Susan uses computers directly in her quilt design as well. "I own both EQ3 and QuiltPro," she says. "I use several different graphics programs and recently bought a Wacom digitizing tablet with Fractal PAINTER program - I have a lot to learn on that! I mostly use EQ3 for playing with quilt designs. I would like to master QuiltPro too, but haven't had the time. I love paper-piecing and think in terms of that first before I think of other techniques. I have really learned to love rotary cutters, too. The idea of tracing with a pencil and cutting out a lot of pieces from templates isn't appealing to me. I am working on rotary cutting from templates now for a circular piece.

"I've just upgraded to a Pfaff 7570 and am learning to digitize larger image areas in the hoops - it has a lot of potential for quilters!"

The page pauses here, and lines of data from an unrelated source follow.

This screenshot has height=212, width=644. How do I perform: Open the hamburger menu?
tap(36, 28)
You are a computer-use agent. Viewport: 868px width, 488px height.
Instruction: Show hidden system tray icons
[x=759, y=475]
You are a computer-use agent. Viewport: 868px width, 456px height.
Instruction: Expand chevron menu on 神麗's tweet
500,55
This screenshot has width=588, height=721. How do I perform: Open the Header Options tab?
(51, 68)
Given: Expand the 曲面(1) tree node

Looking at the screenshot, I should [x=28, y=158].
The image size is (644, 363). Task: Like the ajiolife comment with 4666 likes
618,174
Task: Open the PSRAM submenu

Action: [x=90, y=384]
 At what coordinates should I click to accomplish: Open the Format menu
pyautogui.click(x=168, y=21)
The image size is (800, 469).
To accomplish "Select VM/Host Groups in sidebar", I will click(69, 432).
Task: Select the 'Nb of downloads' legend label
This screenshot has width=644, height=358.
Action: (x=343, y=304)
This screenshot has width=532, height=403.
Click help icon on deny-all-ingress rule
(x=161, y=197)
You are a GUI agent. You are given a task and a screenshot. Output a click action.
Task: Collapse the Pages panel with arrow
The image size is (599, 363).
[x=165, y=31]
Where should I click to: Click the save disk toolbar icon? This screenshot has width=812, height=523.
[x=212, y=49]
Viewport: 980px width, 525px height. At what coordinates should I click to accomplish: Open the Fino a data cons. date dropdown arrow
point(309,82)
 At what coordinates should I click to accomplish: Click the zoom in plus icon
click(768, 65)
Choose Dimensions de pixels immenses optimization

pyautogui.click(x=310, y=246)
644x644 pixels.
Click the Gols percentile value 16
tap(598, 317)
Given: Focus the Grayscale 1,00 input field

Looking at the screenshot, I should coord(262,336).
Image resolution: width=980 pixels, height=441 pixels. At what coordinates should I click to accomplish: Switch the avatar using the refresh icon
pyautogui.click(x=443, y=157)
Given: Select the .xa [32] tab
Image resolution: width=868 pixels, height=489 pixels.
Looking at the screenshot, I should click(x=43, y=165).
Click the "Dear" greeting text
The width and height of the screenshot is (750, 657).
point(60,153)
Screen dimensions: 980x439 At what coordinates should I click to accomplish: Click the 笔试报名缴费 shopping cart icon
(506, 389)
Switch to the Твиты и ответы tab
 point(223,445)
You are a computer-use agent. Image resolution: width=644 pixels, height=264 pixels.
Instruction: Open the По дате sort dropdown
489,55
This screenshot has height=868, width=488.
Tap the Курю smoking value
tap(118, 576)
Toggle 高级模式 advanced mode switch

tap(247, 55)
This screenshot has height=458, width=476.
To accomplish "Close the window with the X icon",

One of the aspects Susan finds most gratifying about "computer quilting" is the contact it brings her with quilters all over the world. Asked if she thinks the increasing electronic connections among quilters will "homogenize" quilting worldwide, she says:

"I don't think international idea exchange will homogenize Art Quilting as that makes use of what each person does as an individual artist and seems to cross borders wonderfully. I love seeing, for example, the Art Quilts of Japanese quilters - no matter how much Japanese fabric an American quilter might put into a quilt it'll never look the same as one done by a Japanese quilter.

"I am a bit concerned that the USA-Quilt 'look' is so omnipresent. I love our domestic quilts, but seeing windows full of Debby Mumm country-style projects and patterns in the shop I visited in Paris was a bit off-putting. 4/5 of the shop was all USA-derived fabrics. Almost no French influence at all! But, I suspect that as quilting 'matures' in the newer markets that are getting involved in Europe and elsewhere that the local personality and culture will start to emerge more strongly. The Australians and the New Zealand quilters already seem to have a 'voice' in many of their quilts.

"I do see the Net as a wonderful opportunity for sharing with each other. One of my first fabric swaps was with a quilter in France I met on Compuserve - she wanted Hoffman and I wanted Toiles de Jouy. We were both happy with the trade and I was able to meet her a year later when she was in the USA.

"The group with whom I did the Silk is Busting piece and the Women Commemorated has members in Europe, New Zealand, Israel and Canada as well as in the USA. It's a thrill to see their work appear in magazines and feel a real connection with people I've never met.

"The Quilting site I'm doing on the Mining Company is bringing me regular mail from quilters all over the world and that's one of the things I love the most about doing this!"

From her early tinkerings with a loom, to early online pioneering, to international quilting webmaster and successful business owner, Susan Druding has blazed her own very unique trail in fiber arts and cyberspace. Zoology's loss has been all of our gain.